This is the video for the Sugababes new single (currently No 1 on the iTunes download chart). Much as I'm pleased for the 'Babes, I can't say it's one of my favourite Sugababes songs. I sometimes take these things too seriously but why are the 'Babes, three good looking and confident young women, seemingly telling their audience that it's ok to make sexist comments about them (and, by extension, all women) in the street and in the clubs? That opening line of Keisha's *so* annoys me. I thought you were a powerful young woman but no, you seem to just want to be considered "sexy" (and get your syntax right please - "where I are"?). It's not like the 'Babes haven't always had a sexy image, you just haven't been so blatant about it. Is that what the chains are meant to symbolise? If so, I think you've been too subtle.
And why, oh why, do you have to rip off (or "sample") the Ting Tings and Black Eyed Peas in the chorus followed immediately by Right Said Fred? The last lead single, 'Girls', was from a Boots advert, and now you're "sampling" Right Said Fred? Who is advising you these days?
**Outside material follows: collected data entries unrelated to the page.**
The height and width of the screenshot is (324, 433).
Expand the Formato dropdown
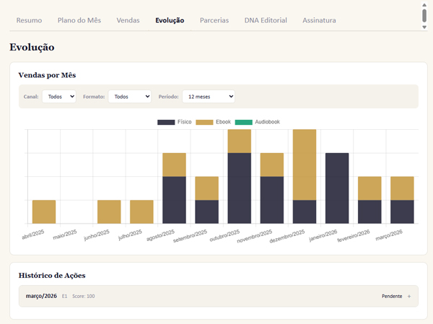[129, 96]
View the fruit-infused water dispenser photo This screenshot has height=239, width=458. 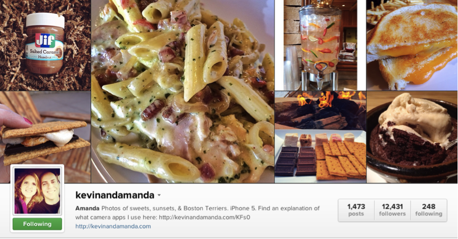320,45
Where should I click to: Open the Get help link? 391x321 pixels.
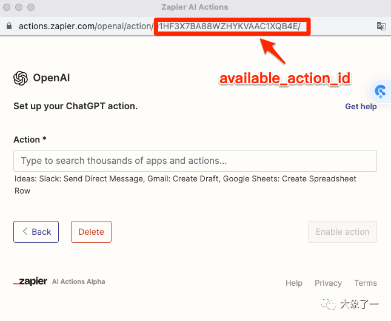click(361, 106)

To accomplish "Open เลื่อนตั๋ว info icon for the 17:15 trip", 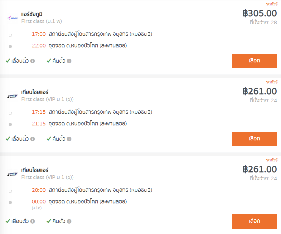I will [32, 139].
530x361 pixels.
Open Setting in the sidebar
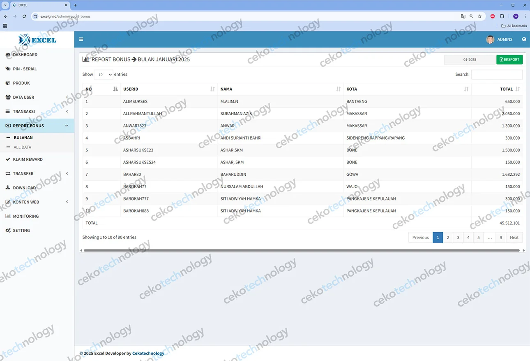tap(21, 231)
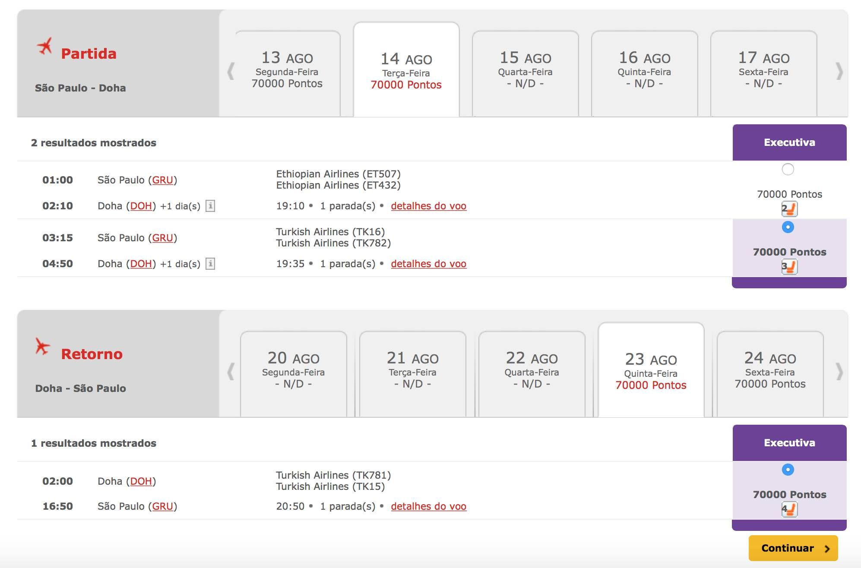The image size is (861, 568).
Task: Open detalhes do voo for Ethiopian flight
Action: [x=428, y=206]
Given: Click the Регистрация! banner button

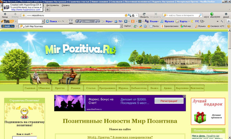Looking at the screenshot, I should (169, 101).
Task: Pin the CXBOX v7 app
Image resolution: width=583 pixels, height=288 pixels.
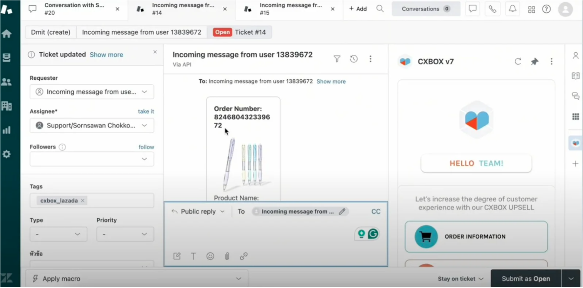Action: tap(534, 62)
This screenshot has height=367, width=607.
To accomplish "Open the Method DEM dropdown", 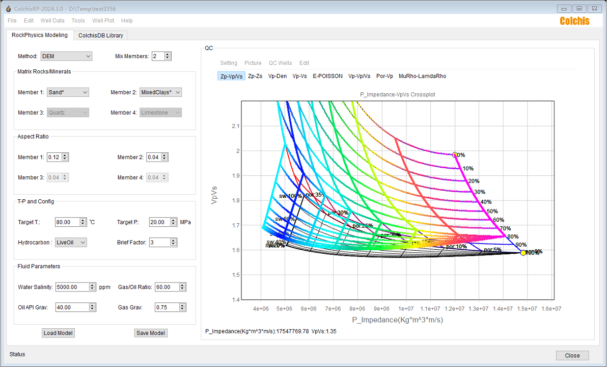I will tap(66, 56).
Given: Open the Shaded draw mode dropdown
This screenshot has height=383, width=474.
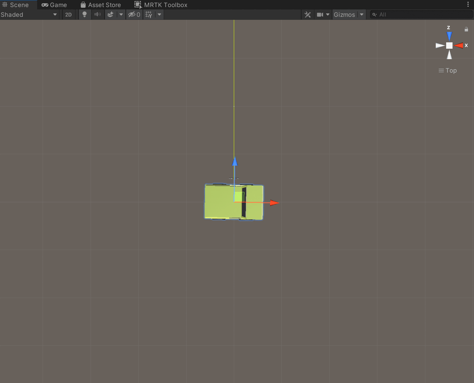Looking at the screenshot, I should point(29,14).
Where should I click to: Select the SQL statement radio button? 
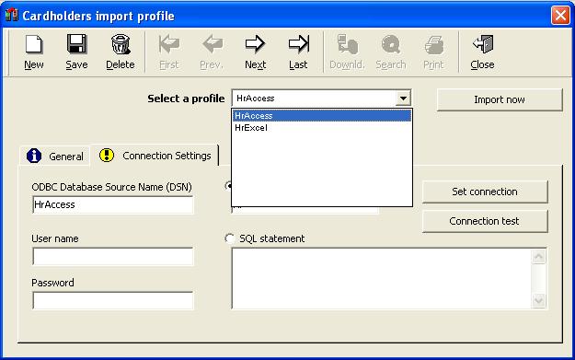(229, 238)
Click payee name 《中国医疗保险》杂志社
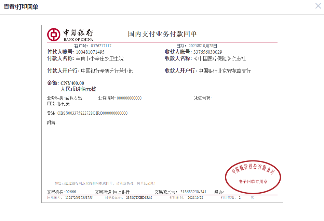The height and width of the screenshot is (221, 324). click(x=219, y=59)
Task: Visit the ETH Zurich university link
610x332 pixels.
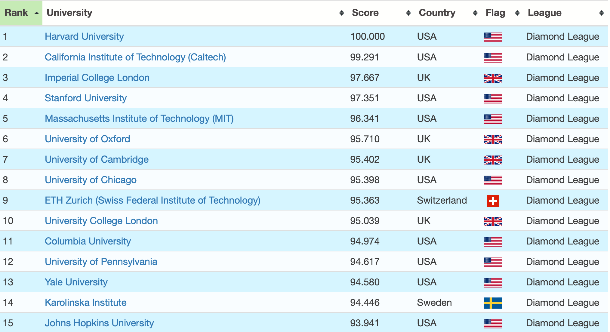Action: point(153,200)
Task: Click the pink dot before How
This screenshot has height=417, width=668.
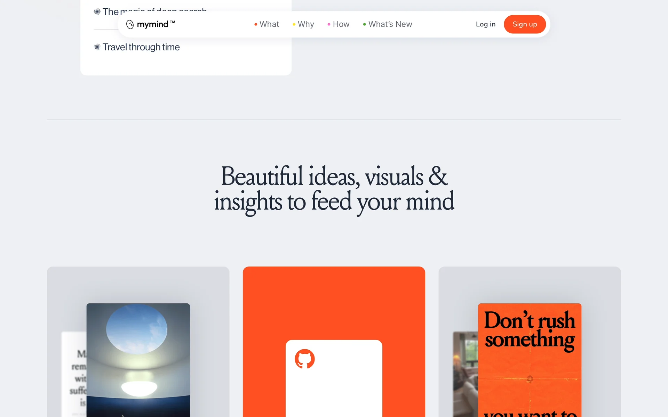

I hope it's a big stonking success for you but I really hope your fans - the majority of whom are probably (possibly?) teenage girls - don't take the lyrics too seriously. Sexism and misogyny aren't attractive and you don't have to accept it or treat is as 'normal'.
I'm biting my metaphorical tongue as I type - I don't want to say this about your new single - and I hope to eat my hat when the album is released and find it's full of Sugababes classics.